Task description:
Beneath this task are the entries; from the line with "The height and" through the last one, transcribe every line exactly and nothing else, skipping pictures.

Records provided:
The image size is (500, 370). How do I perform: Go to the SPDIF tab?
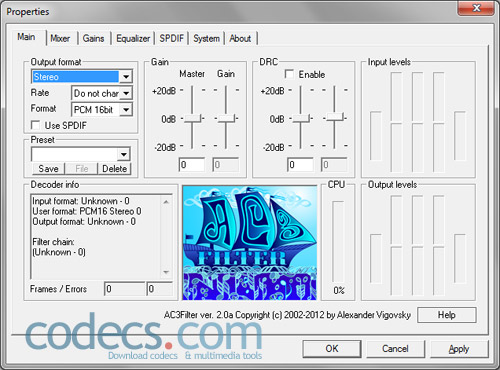tap(171, 38)
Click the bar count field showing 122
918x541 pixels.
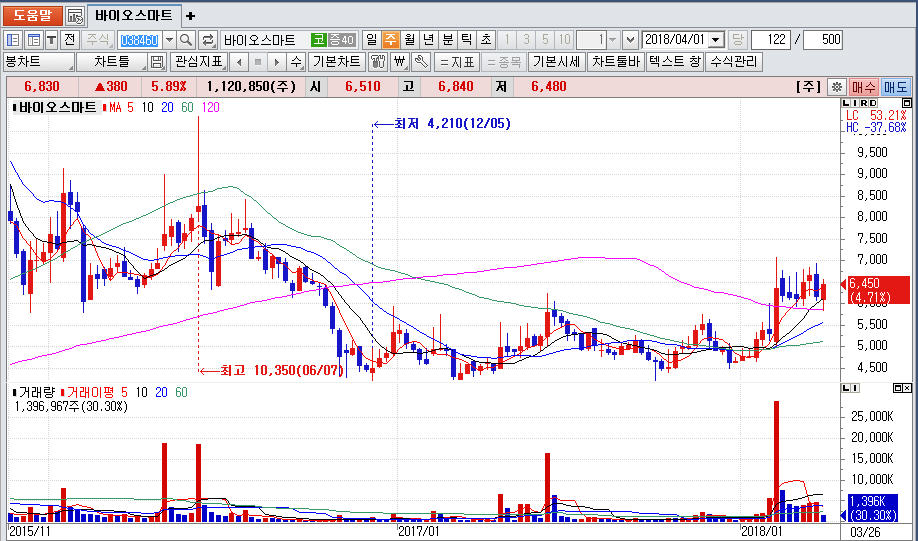pyautogui.click(x=769, y=40)
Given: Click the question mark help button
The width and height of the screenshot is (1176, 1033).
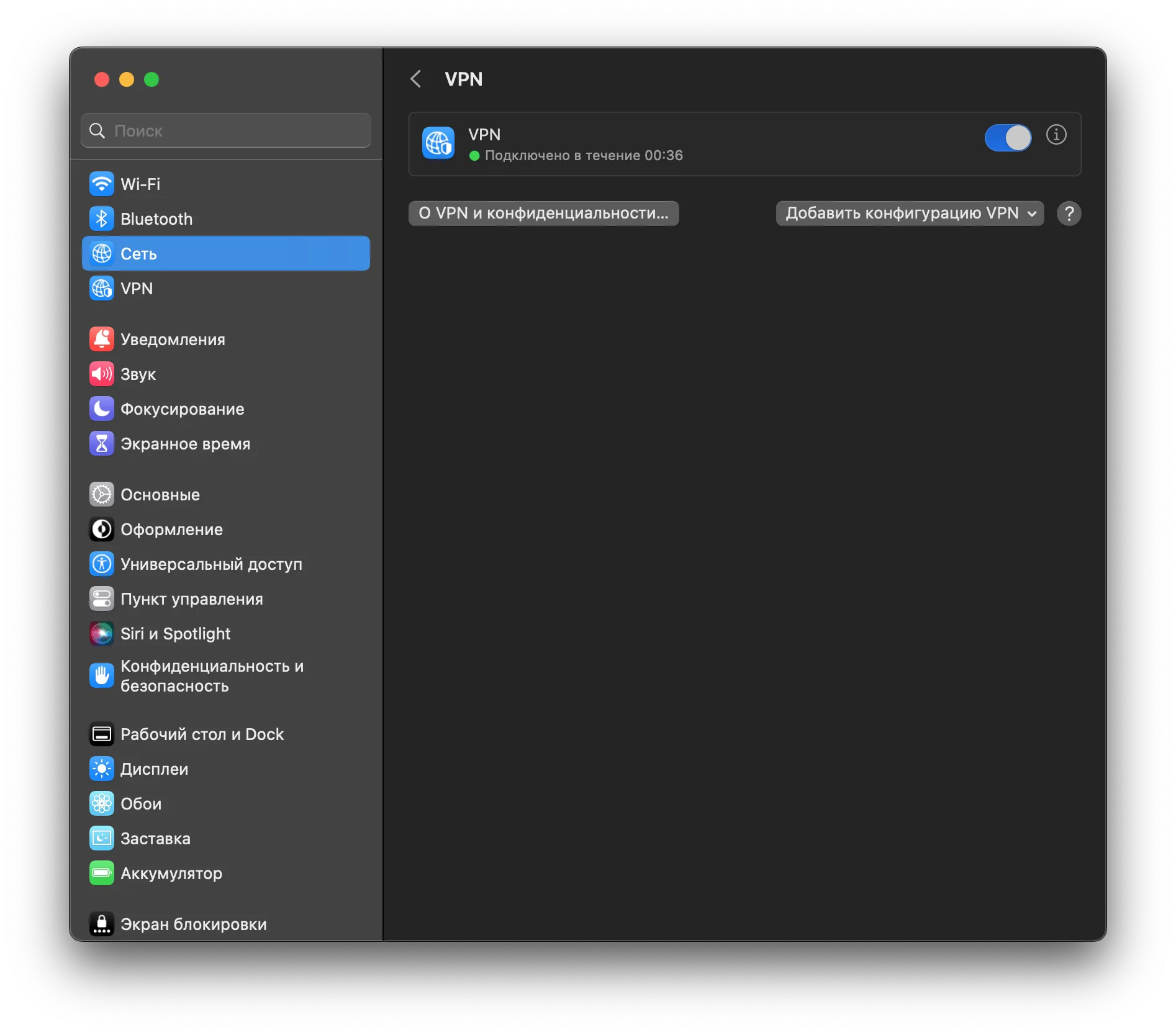Looking at the screenshot, I should pos(1069,214).
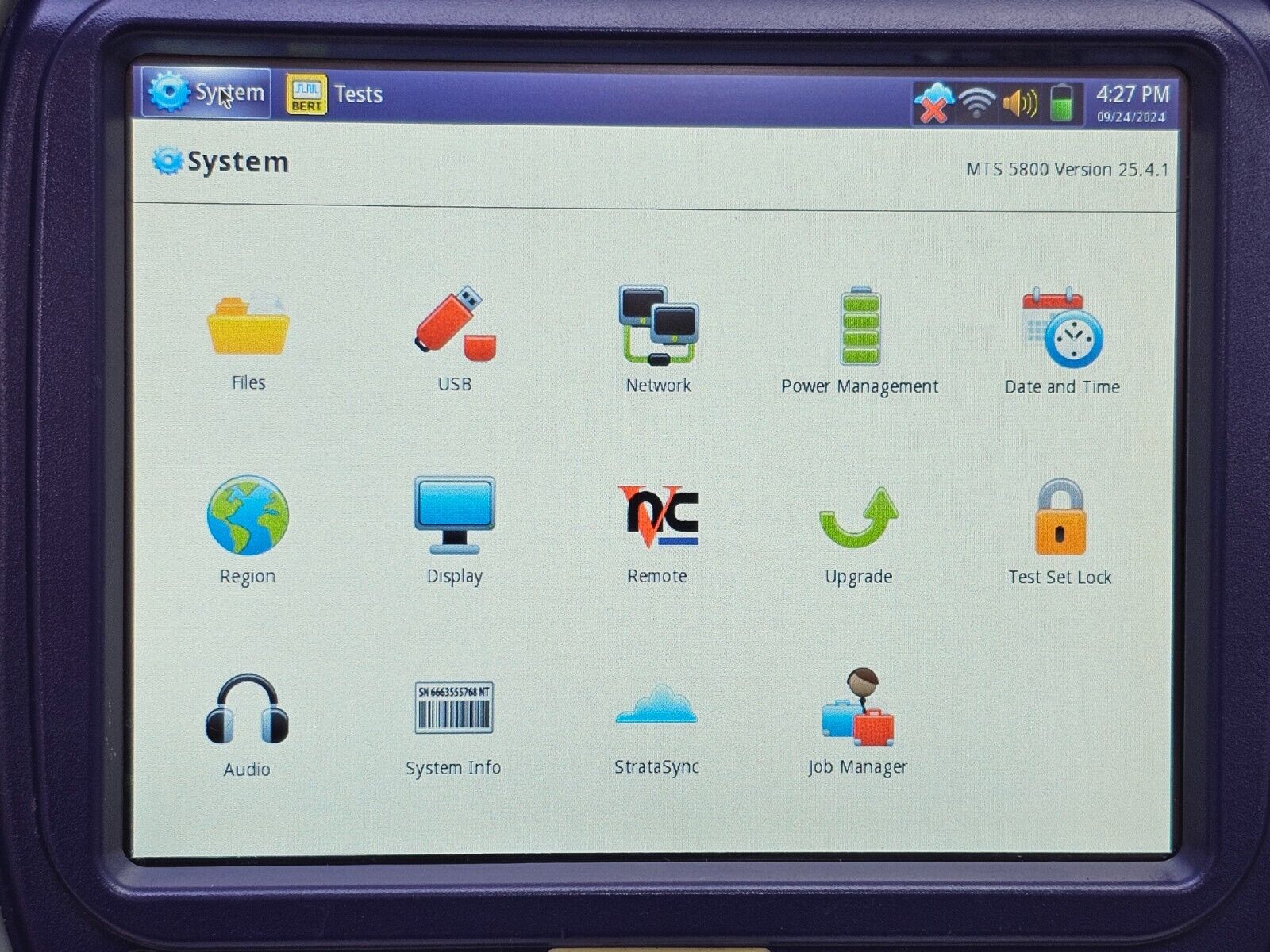
Task: Select the System tab
Action: tap(206, 93)
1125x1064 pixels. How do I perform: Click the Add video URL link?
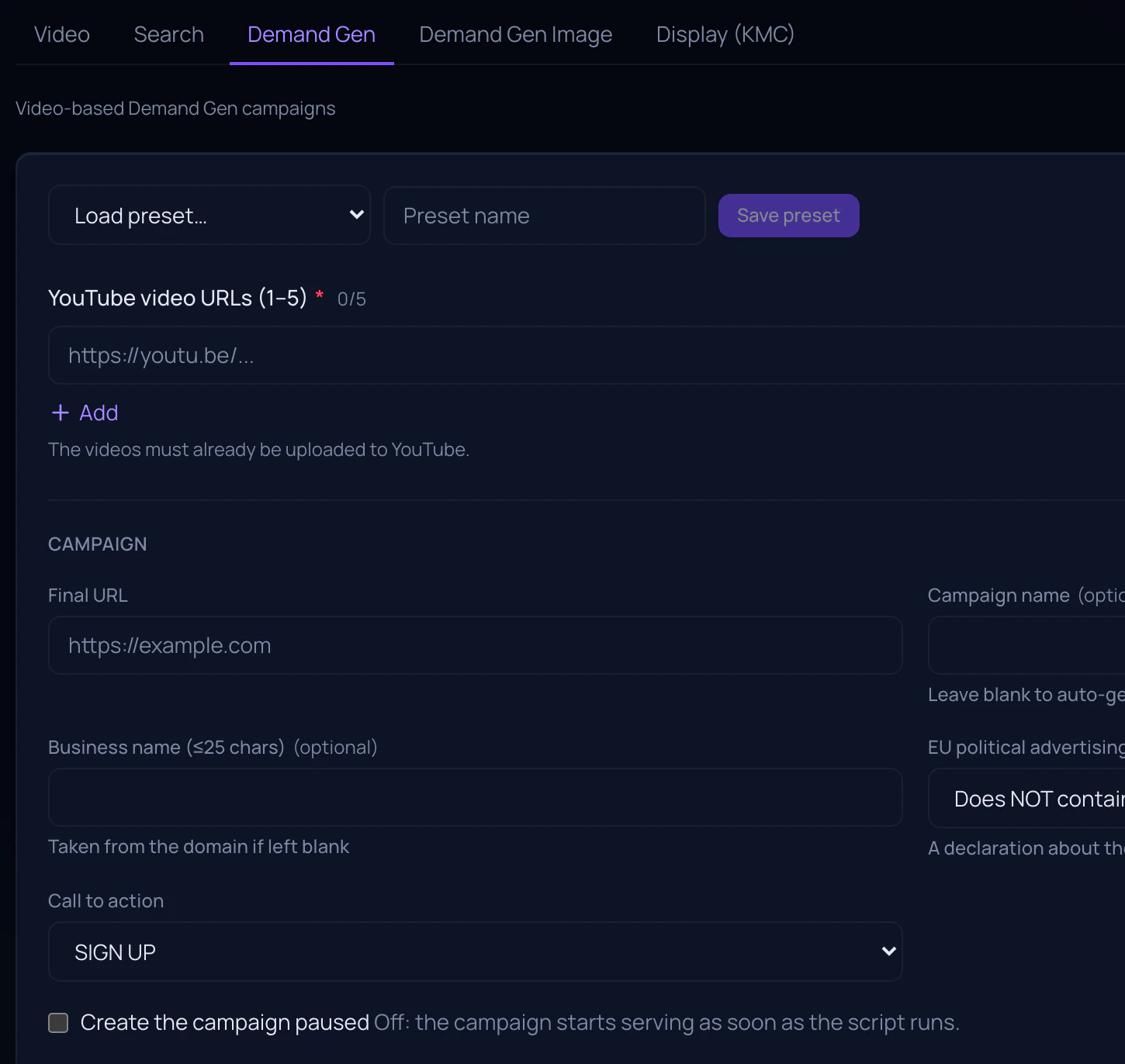85,413
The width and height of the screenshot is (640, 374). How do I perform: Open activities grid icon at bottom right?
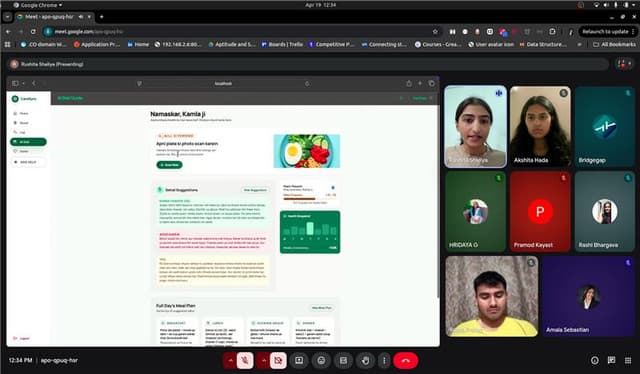click(628, 360)
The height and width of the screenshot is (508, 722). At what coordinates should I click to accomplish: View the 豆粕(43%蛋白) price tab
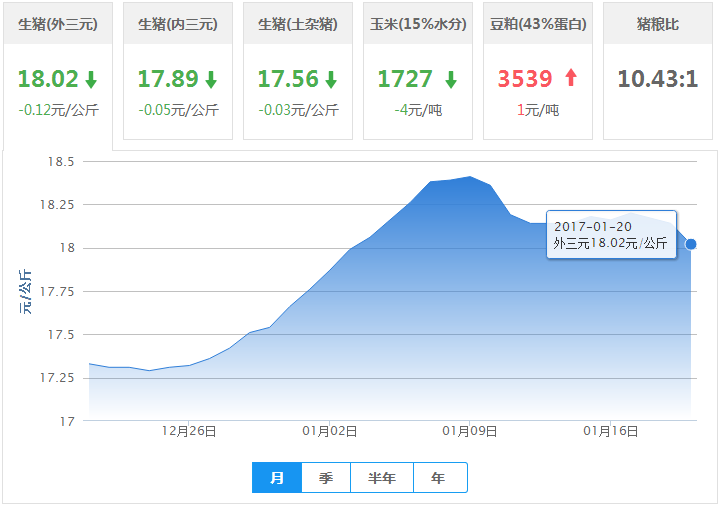(538, 24)
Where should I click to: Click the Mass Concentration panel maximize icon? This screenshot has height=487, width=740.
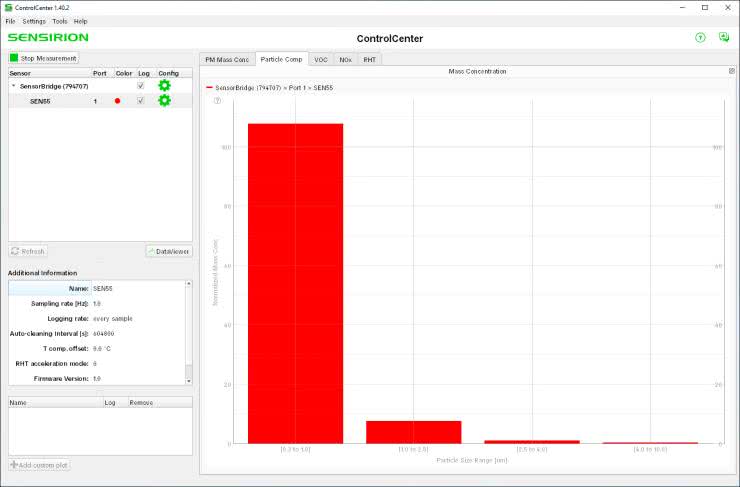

Finished exercise:
The height and width of the screenshot is (508, 722). At what coordinates should I click to accomplish: View the 豆粕(43%蛋白) price tab
(538, 24)
Where should I click to: Click the Mass Concentration panel maximize icon? This screenshot has height=487, width=740.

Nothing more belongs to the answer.